Symbolic Hillsborough banner donated to LFC Museum
The original version of a banner that became synonymous with the campaign for the truth about the Hillsborough disaster was recently donated to the Liverpool FC Museum.
Created and funded by supporters on the Red and White Kop forum after the publication of the Hillsborough Independent Panel report in 2012, the We Climbed The Hill In Our Own Way flag has since become a powerful symbol of the resilience and determination shown by all involved in the battle for truth and justice.
Following the sad passing of Andrew Stanley Devine in 2021 – the 97th person unlawfully killed as a result of the tragedy on April 15, 1989 – it was remade, with the number 97 now used in place of the 96 that had been printed on the original.
The new banner was flown on the Kop as Anfield marked last month’s 33rd anniversary of Hillsborough during the Champions League tie against Benfica with a minute’s silence and special mosaic.
The material holding the We Climbed The Hill In Our Own Way message from the previous edition of the flag, meanwhile, was handed over to LFC Museum curator Stephen Done by RAWK’s Jim Sharman on 97 Avenue at Anfield the following day.
“We needed to take the original We Climbed The Hill In Our Own Way banner and update it to 97,” explained Sharman.
“We discussed it on Red and White Kop first, ‘What should we do with the old banner?’ And discussed it with a few other campaigners, and I had the idea of approaching the museum to see if they’d take it.
“So, I wrote to Stephen, I said, ‘Do you want this banner as part of the history of the club?’ and he came back with the totally not unreasonable remark, ‘Well, we can’t really take anything in with 96.’
“I thought, OK, we’ll cut the 96 off the banner and leave the message. The message that is important is that we got to where we got to in our way, in spite of all the obstacles and all the obfuscation and all the deliberate attempts by the establishment to deny us the truth and the justice.”
The banner will now take up a permanent position at the stadium, ensuring that message – and the crucially important context and meaning behind it – is passed on to future generations.

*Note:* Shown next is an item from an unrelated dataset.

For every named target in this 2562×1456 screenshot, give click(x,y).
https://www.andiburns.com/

“We all know that this served a wonderful cause with 96 on it but now it has been updated with 97. This piece, which just has the message itself, is part of the club’s history,” said Done.
“I hope that it might be possible for us to display this in a public space within the stadium tour, where huge numbers of people per day could see it.

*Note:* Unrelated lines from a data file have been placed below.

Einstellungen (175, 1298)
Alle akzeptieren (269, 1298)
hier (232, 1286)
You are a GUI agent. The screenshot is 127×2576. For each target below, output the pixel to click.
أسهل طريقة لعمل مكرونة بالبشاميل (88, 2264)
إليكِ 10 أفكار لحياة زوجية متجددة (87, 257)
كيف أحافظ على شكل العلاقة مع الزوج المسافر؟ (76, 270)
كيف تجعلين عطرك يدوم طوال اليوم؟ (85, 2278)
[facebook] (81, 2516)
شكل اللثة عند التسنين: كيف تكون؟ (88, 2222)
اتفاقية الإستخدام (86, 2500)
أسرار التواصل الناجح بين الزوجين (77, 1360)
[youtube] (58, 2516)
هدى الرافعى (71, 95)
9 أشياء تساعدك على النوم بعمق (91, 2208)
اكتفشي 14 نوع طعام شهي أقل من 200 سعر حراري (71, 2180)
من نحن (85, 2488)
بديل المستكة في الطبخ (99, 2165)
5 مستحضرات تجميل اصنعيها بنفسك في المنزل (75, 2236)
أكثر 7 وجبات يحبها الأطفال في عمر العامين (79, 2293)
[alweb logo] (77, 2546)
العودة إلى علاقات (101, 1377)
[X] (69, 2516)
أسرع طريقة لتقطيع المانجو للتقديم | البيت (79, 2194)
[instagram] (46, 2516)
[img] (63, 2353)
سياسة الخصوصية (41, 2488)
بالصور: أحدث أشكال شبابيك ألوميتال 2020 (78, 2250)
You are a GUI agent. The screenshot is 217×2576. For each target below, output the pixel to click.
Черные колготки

“It’s actually quite beautiful in a way as a statement, there’s something very special about it and it’s vital this becomes a permanent piece of the club’s history.”
Inspired by the lyrics of the Pink Floyd track Fearless, both the old and new We Climbed The Hill In Our Own Way displays will continue to serve as monuments and tributes to those whose perseverance revealed the truth of Hillsborough to the world.

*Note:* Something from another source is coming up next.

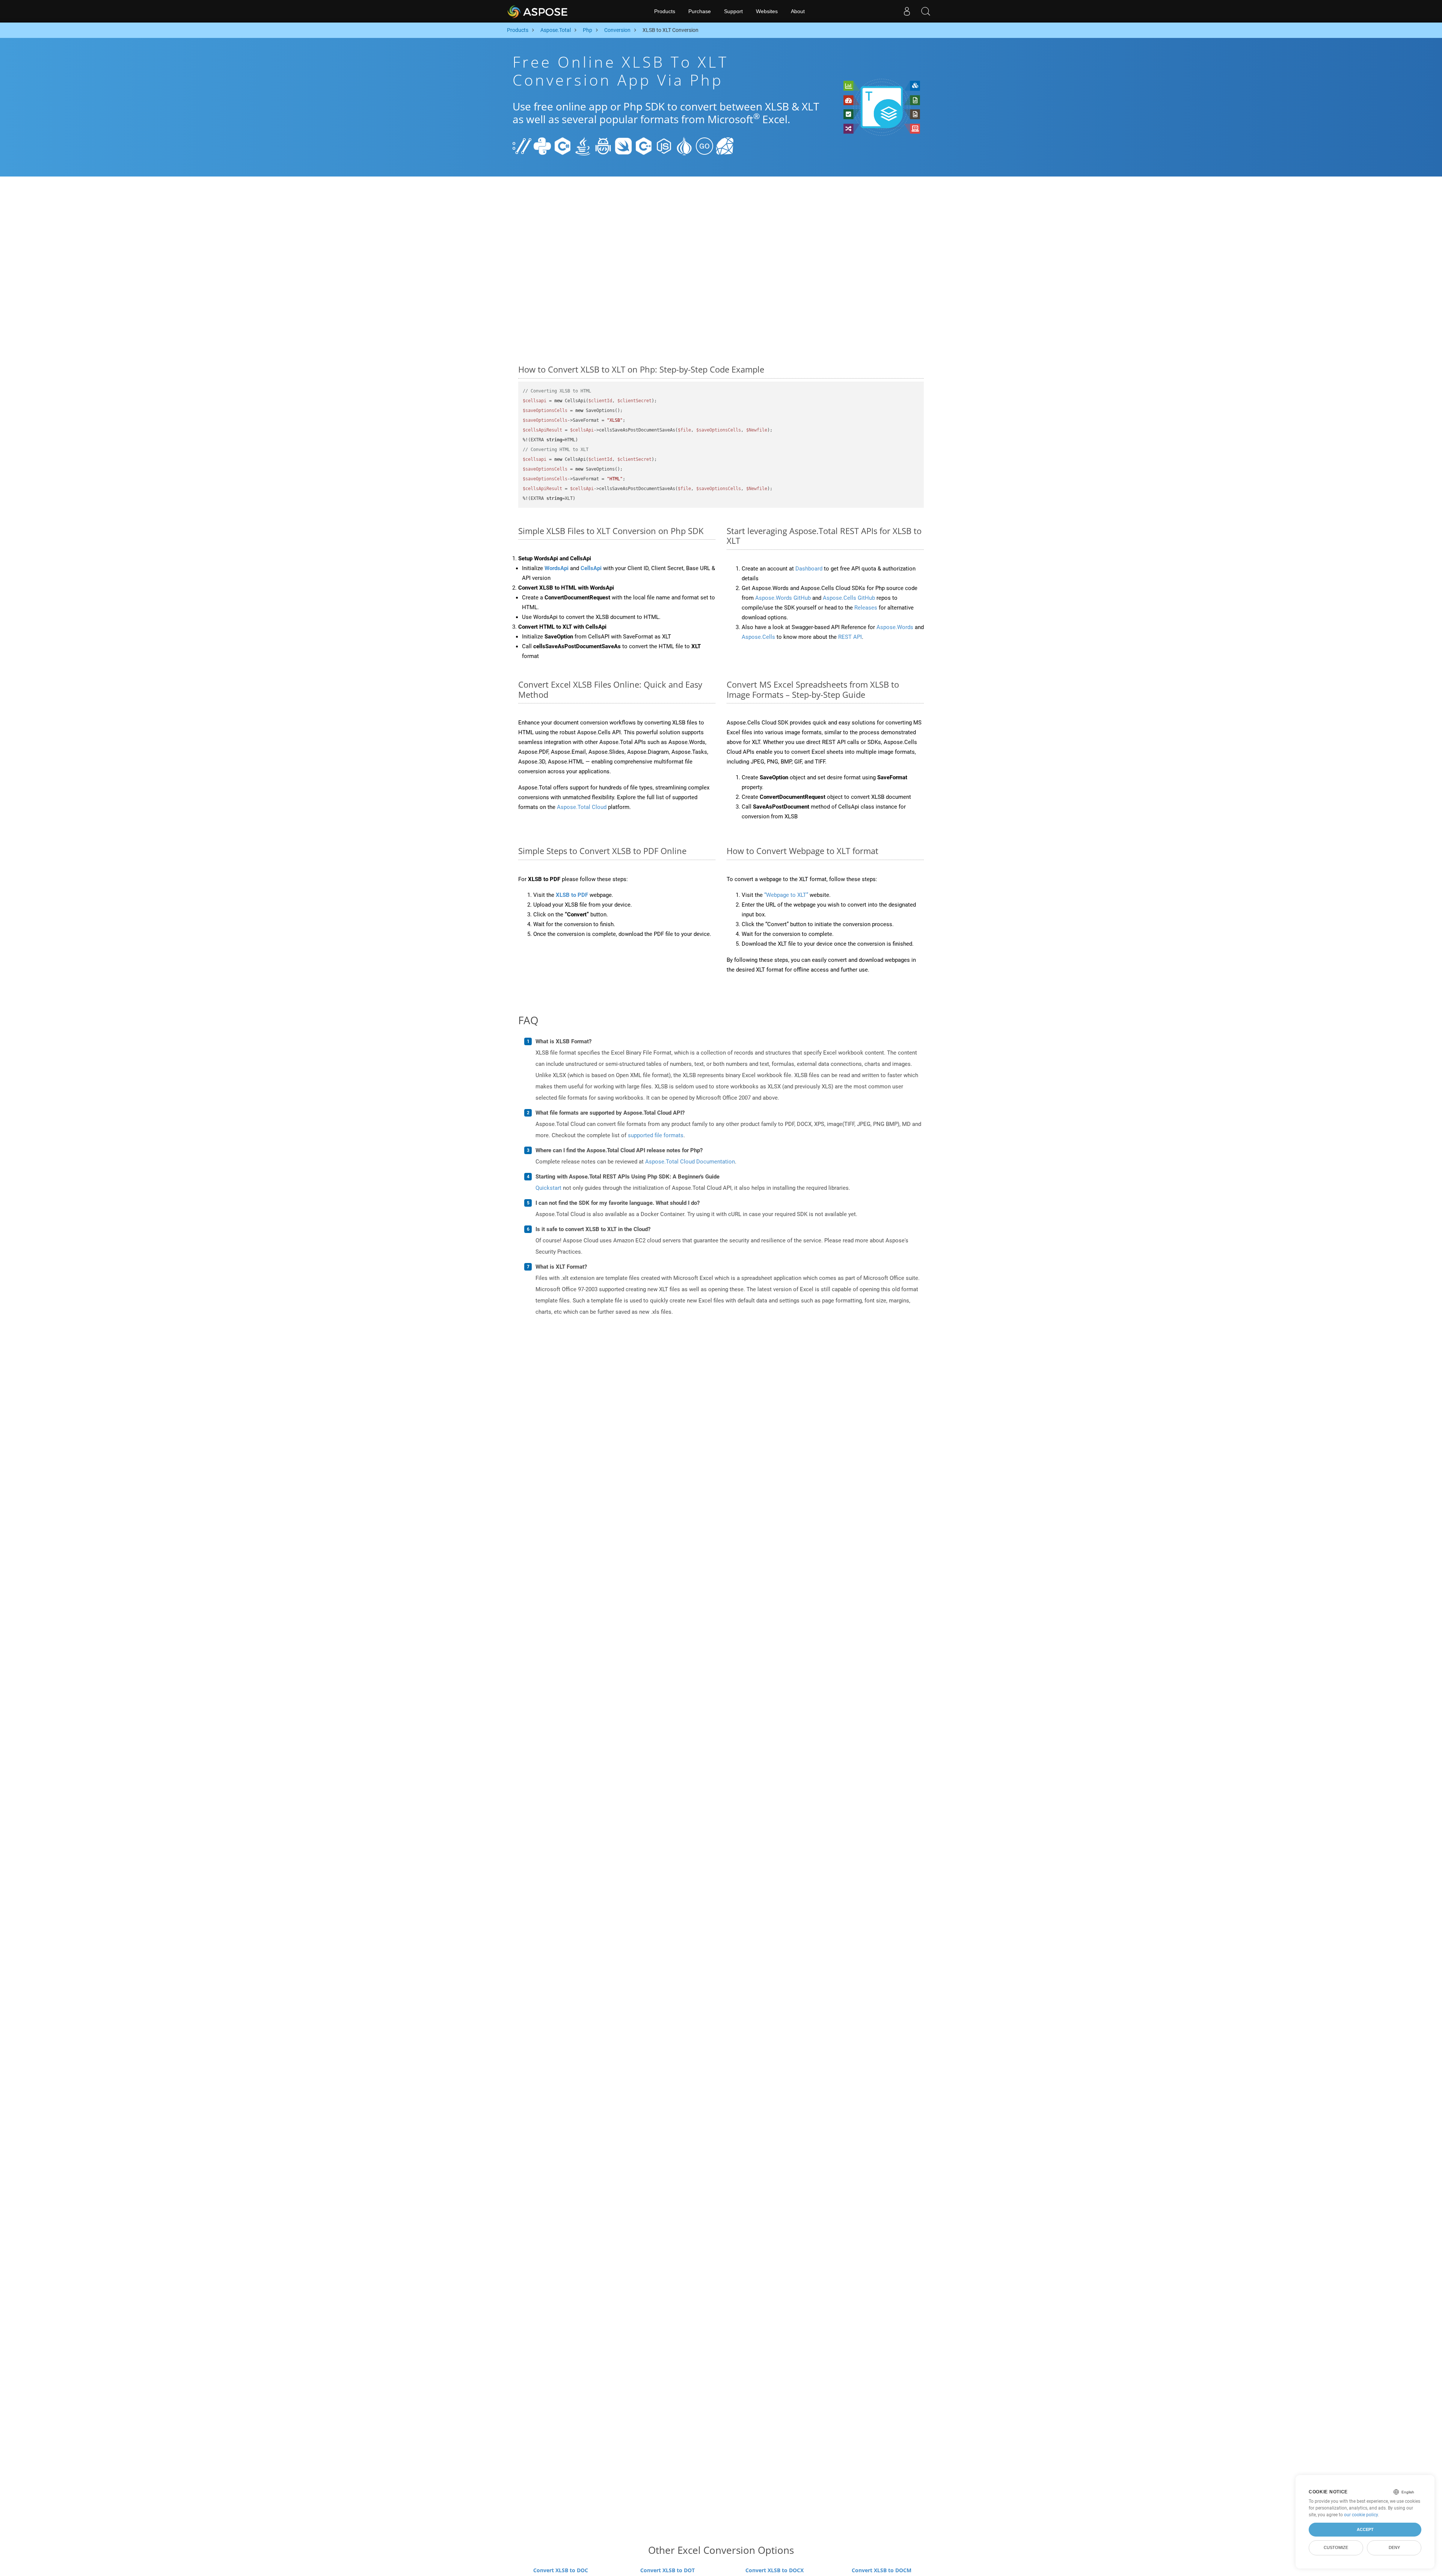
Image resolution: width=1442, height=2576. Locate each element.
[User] (906, 11)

“They denied us the justice but they can’t deny us the truth,” added Sharman. “And we got to the truth by fighting and campaigning and standing our ground and telling the world all along what we knew from the start. That’s what that message means to us.
“There are kids behind us who asked, ‘Why does it say We Climbed The Hill In Our Own Way?’ So hopefully now they’ll get it and then from generation to generation will understand that we only got to the truth that they hid from the world by fighting for it.”